During an allogenic bone marrow transplant, healthy bone marrow from a donor is transfused into a patient with a weakened or abnormal immune system. The bone marrow is transfused through a catheter and consists of stem cells that differentiate into mature blood cells to fight disease and infection.
Also Known As:
- Stem cell transplant
- Hematopoietic stem cell transplant
- Bone marrow transplant
- Bone marrow surgery
- Transplant surgery
Conditions Treated with Allogenic Bone Marrow Transplant:
An allogenic bone marrow transplant can be utilized for patients with leukemia, lymphoma, sickle cell anemia, aplastic anemia, multiple myeloma, congenital neutropenia and thalassemia. It is also used when bone marrow has been destroyed by chemotherapy or radiation, or for patients with immunodeficiency syndromes.

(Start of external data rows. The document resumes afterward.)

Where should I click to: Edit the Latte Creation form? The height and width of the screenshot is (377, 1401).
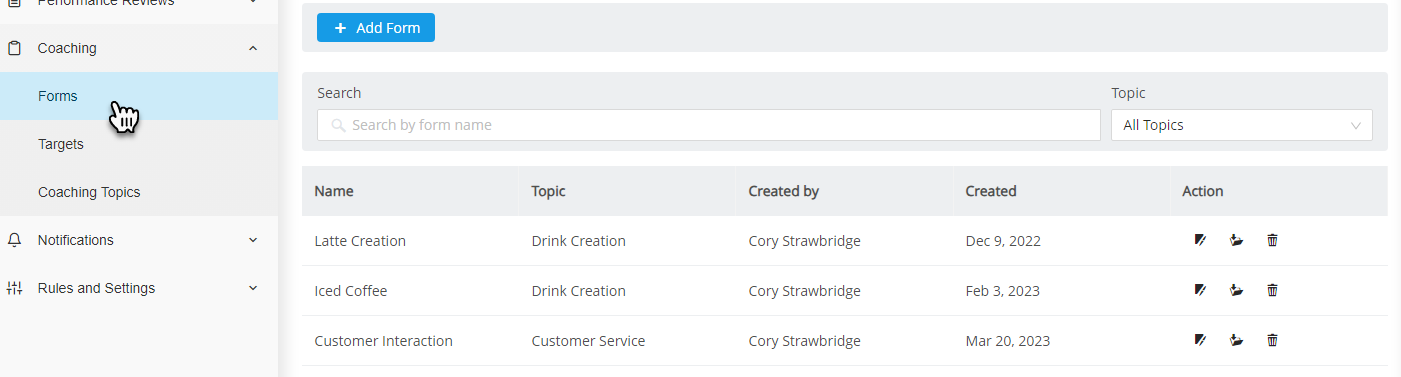click(1200, 240)
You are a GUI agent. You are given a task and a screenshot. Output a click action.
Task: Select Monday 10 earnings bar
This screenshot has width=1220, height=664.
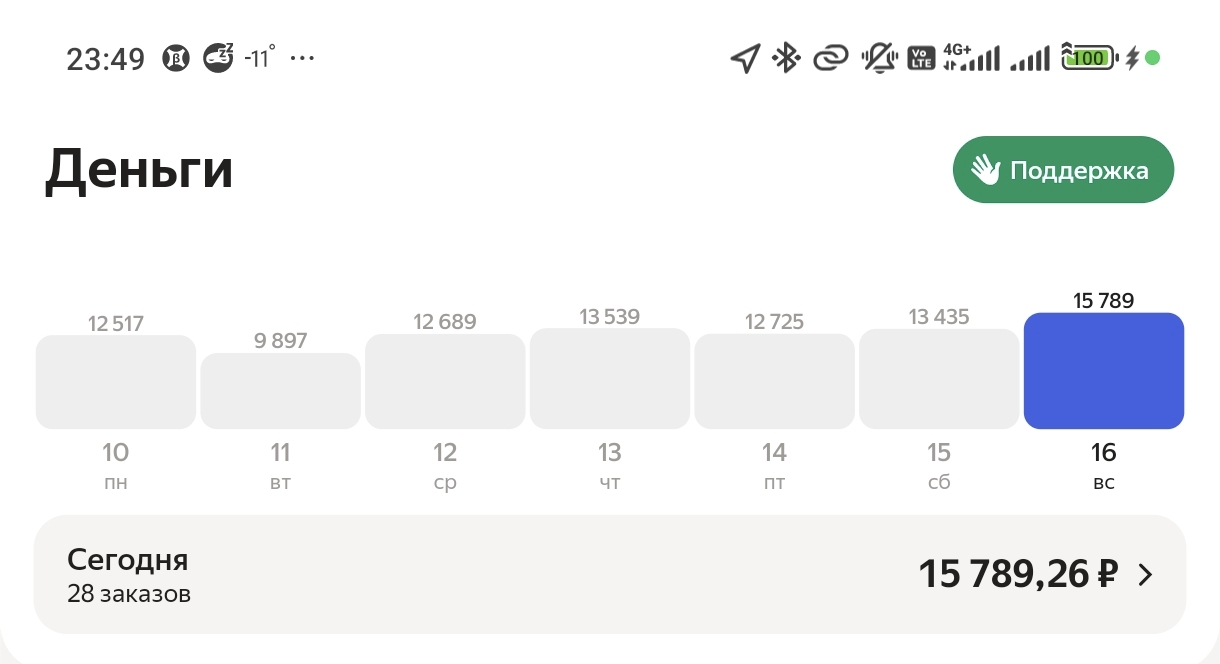point(116,382)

There are no comparable non-surgical or surgical alternatives to an allogenic bone marrow transplant.
Anesthesia with Allogenic Bone Marrow Transplant:
Allogenic bone marrow transplant is performed under local anesthesia.

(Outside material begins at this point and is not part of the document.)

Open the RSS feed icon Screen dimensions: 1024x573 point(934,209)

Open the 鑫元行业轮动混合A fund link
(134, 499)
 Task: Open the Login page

Potential Complications from Allogenic Bone Marrow Transplant:
Possible risks following allogenic bone marrow transplant include infection, bleeding, pain, nausea, headache, chest pain and fever. It is also possible to experience low blood pressure, organ damage and rejection of the transplanted marrow. In children, the procedure can result in a growth delay.
Prognosis after Allogenic Bone Marrow Transplant:
The prognosis for a positive end result following allogenic bone marrow transplant is highly variable.
Recovery from Allogenic Bone Marrow Transplant:
Recovery after allogenic bone marrow transplant can take four to six weeks, or longer.